Horse racing has been popular in America since colonial days, and many "jockey clubs" were organized throughout Virginia in the early 19th century. An 1826 American Beacon newspaper announced the formation of the Norfolk Jockey Club, which held races here until the late 1840s. It is believed that the Club's track was at Lamberts Point, in the vicinity of the present-day Powhatan Avenue and 42nd Street. In 1855, the clubhouse and stables of the track were converted into a hospital for victims of Yellow Fever.
Later in the century, racing tracks were established on what is now Colley Avenue, between 33rd and 34th Streets, and at the "new Fair Grounds," which opened in 1872 in the Campostella section of Norfolk County.
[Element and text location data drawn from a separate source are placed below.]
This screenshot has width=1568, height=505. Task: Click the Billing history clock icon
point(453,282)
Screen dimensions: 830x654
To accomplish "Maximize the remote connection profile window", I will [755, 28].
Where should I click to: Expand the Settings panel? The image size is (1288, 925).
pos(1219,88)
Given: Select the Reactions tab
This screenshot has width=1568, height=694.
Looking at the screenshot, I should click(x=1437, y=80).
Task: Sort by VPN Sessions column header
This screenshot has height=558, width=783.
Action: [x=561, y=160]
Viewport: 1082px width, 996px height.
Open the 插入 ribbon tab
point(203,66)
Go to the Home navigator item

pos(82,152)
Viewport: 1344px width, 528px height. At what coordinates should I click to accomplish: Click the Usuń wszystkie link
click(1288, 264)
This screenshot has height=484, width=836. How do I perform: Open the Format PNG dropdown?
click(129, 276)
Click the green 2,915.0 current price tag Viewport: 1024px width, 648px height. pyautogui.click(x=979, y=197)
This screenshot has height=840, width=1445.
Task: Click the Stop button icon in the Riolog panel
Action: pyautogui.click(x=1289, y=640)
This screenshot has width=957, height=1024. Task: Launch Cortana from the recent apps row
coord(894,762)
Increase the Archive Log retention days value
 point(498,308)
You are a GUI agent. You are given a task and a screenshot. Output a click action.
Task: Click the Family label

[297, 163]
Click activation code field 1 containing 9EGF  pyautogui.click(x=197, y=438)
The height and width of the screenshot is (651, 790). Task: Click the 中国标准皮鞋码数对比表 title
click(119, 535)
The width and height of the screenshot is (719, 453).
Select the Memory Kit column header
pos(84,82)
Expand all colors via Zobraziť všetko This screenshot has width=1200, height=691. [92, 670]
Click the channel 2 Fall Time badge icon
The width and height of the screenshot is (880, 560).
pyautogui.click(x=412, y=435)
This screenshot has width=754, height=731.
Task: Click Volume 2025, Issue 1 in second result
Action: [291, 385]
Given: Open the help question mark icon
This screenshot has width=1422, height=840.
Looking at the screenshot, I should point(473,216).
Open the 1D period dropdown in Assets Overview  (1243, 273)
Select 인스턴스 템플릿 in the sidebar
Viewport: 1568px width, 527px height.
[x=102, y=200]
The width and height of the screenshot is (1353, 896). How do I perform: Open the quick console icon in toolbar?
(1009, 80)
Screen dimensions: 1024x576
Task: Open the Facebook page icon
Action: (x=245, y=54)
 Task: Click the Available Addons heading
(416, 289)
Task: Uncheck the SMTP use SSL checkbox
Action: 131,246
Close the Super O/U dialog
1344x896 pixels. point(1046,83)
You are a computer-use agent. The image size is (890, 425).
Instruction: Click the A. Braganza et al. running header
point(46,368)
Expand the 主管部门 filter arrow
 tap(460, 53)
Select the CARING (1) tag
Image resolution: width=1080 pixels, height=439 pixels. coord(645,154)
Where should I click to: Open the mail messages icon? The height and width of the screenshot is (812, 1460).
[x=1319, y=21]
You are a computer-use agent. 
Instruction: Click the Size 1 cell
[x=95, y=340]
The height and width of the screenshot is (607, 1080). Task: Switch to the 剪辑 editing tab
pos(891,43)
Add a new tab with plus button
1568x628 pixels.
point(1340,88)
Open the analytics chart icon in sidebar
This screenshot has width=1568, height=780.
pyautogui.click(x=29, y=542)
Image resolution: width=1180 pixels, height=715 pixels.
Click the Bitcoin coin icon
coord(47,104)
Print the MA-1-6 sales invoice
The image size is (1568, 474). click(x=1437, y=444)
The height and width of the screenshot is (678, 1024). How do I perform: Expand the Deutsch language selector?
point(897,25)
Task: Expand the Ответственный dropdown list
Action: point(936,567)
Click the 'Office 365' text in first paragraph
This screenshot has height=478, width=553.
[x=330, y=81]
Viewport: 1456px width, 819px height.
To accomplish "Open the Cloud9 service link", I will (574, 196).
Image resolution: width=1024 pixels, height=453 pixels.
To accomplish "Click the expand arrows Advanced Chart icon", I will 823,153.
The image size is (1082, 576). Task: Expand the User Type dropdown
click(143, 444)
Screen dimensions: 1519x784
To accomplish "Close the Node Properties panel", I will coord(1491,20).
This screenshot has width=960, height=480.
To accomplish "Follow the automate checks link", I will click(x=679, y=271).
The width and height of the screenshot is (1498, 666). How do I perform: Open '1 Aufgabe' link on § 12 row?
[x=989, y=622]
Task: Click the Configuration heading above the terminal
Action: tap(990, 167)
By 1900, there was a fair grounds and half-mile horse racing track near the present-day intersection of Tidewater Drive and Lafayette Boulevard, which was later used for racing motorcycles and automobiles. It operated until the 1950s.
The best known of them all was the mile-long track of the Jamestown Jockey Association, located off of Hampton Boulevard north of the present Terminal Boulevard (in the vicinity of the Exxon Corporation's gasoline tanks). This track operated for four years, holding races in April and October until Virginia Governor Harry Stuart closed it down for illegal betting in 1914.